Philstar.com / John Unson
COTABATO CITY, Philippines — The Bangsamoro social services ministry launched on Tuesday, April 28, its Beneficiary Data Management System (BDMS) to boost its public service thrusts, established with the help of the Australian government and an agency of the United Nations.
Officials of the Ministry of Social Services and Development-Bangsamoro Autonomous Region in Muslim Mindanao, representatives from the Australian government and the United Nations Children’s Fund led the launching of the BDMS on Tuesday morning at the regional capitol in Cotabato City.
UNICEF was represented in the event by the chief of its Mindanao field office, Andreas Wuestenberg.
The BDMS is a unified beneficiary database system storing details about the beneficiaries of the ministry’s humanitarian programs, conflict-affected and calamity-stricken communities, persons with disabilities and marginalized elderly BARMM residents.

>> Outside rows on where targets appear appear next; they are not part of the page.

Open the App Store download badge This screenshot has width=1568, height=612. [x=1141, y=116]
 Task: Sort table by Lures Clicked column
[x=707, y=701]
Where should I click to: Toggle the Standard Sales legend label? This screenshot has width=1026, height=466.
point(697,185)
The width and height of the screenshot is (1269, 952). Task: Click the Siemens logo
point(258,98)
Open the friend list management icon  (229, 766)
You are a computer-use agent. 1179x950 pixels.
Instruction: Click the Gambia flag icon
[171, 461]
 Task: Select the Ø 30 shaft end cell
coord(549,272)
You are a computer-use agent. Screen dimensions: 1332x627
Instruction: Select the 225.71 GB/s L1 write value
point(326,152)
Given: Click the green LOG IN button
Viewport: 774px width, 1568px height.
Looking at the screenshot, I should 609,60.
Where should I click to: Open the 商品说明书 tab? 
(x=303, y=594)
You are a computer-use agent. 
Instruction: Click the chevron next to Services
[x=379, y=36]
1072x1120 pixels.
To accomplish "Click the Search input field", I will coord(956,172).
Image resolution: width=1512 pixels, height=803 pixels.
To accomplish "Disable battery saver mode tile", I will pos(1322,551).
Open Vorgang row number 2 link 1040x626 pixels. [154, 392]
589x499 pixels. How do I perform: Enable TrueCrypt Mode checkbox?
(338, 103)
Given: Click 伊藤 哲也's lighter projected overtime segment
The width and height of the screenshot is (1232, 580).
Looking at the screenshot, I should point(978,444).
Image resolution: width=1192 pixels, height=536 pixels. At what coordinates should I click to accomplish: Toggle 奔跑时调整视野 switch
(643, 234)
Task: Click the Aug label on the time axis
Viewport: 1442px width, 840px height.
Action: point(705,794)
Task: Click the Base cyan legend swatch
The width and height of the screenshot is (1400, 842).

MSSD-BARMM officials explained to reporters, after the symbolic event at the Shariff Kabunsuan Cultural Complex at the Bangsamoro regional capitol, that the BDMS has consolidated details on recipients of essential government aid in the autonomous region.
MSSD-BARMM officials told reporters then, in the presence of representatives of the UNICEF and the Australian government, that the BDMS also has extensive data about the ministry’s 10 social protection programs covering households in the provinces of Maguindanao del Sur, Maguindanao del Norte, Lanao del Sur, Basilan and Tawi-Tawi and in the cities of Lamitan, Marawi and Cotabato.
They also separately pointed out that the system is a remedy to irregularities in the implementation of their social protection programs in BARMM’s five provinces and three cities.
BARMM’s social services minister, the lawyer Raissa Jajurie, said their field workers can now maximize, with BDMS, their public service duties.
“We are grateful to the United Nations Children Fund and the Australian government and the officials of our social services ministry for cooperating in setting up this online data system,” said BARMM Chief Minister Abdulrauf Macacua.
He said among the sectors that would benefit much from the BDMS that the MSSD-BARMM shall operate are the poor Muslim, Christian and non-Moro indigenous communities in the autonomous region.